=== What to do ===
Put every line of the records below into a JSON list of strings, one string per line, with blank lines skipped and the pictures left out.

-- START OF Data for this task --

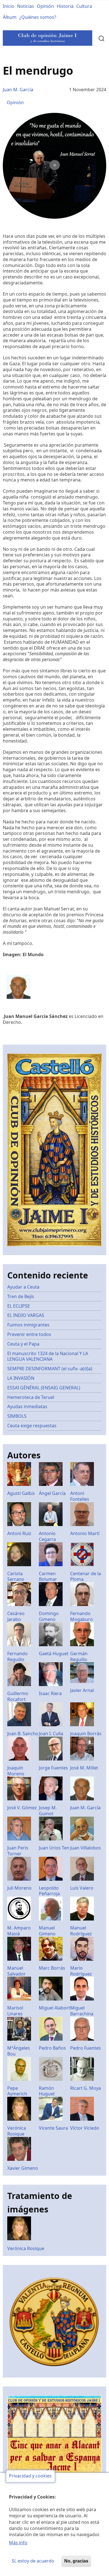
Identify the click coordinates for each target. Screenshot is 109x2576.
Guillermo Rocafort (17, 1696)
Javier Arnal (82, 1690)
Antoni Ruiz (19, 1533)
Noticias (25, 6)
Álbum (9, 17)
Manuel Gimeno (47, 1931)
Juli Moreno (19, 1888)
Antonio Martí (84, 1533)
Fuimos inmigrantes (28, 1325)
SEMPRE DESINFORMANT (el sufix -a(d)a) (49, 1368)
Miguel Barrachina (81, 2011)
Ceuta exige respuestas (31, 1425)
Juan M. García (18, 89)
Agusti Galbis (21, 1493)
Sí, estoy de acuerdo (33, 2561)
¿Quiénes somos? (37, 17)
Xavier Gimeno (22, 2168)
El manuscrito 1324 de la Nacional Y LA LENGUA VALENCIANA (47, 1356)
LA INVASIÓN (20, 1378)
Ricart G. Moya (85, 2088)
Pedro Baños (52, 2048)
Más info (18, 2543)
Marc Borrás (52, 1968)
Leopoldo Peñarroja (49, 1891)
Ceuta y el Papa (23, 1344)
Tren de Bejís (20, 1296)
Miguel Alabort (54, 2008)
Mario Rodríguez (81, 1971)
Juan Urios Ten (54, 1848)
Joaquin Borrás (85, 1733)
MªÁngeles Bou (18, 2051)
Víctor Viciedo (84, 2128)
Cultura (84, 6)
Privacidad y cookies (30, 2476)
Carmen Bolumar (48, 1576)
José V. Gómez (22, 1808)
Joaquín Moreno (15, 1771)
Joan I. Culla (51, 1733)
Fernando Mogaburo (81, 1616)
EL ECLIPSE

-- END OF Data for this task --

=== Correct result ===
[
  "Identify the click coordinates for each target. Screenshot is 109x2576.",
  "Guillermo Rocafort (17, 1696)",
  "Javier Arnal (82, 1690)",
  "Antoni Ruiz (19, 1533)",
  "Noticias (25, 6)",
  "Álbum (9, 17)",
  "Manuel Gimeno (47, 1931)",
  "Juli Moreno (19, 1888)",
  "Antonio Martí (84, 1533)",
  "Fuimos inmigrantes (28, 1325)",
  "SEMPRE DESINFORMANT (el sufix -a(d)a) (49, 1368)",
  "Miguel Barrachina (81, 2011)",
  "Ceuta exige respuestas (31, 1425)",
  "Juan M. García (18, 89)",
  "Agusti Galbis (21, 1493)",
  "Sí, estoy de acuerdo (33, 2561)",
  "¿Quiénes somos? (37, 17)",
  "Xavier Gimeno (22, 2168)",
  "El manuscrito 1324 de la Nacional Y LA LENGUA VALENCIANA (47, 1356)",
  "LA INVASIÓN (20, 1378)",
  "Ricart G. Moya (85, 2088)",
  "Pedro Baños (52, 2048)",
  "Más info (18, 2543)",
  "Marc Borrás (52, 1968)",
  "Leopoldo Peñarroja (49, 1891)",
  "Ceuta y el Papa (23, 1344)",
  "Tren de Bejís (20, 1296)",
  "Miguel Alabort (54, 2008)",
  "Mario Rodríguez (81, 1971)",
  "Juan Urios Ten (54, 1848)",
  "Joaquin Borrás (85, 1733)",
  "MªÁngeles Bou (18, 2051)",
  "Víctor Viciedo (84, 2128)",
  "Cultura (84, 6)",
  "Privacidad y cookies (30, 2476)",
  "Carmen Bolumar (48, 1576)",
  "José V. Gómez (22, 1808)",
  "Joaquín Moreno (15, 1771)",
  "Joan I. Culla (51, 1733)",
  "Fernando Mogaburo (81, 1616)",
  "EL ECLIPSE"
]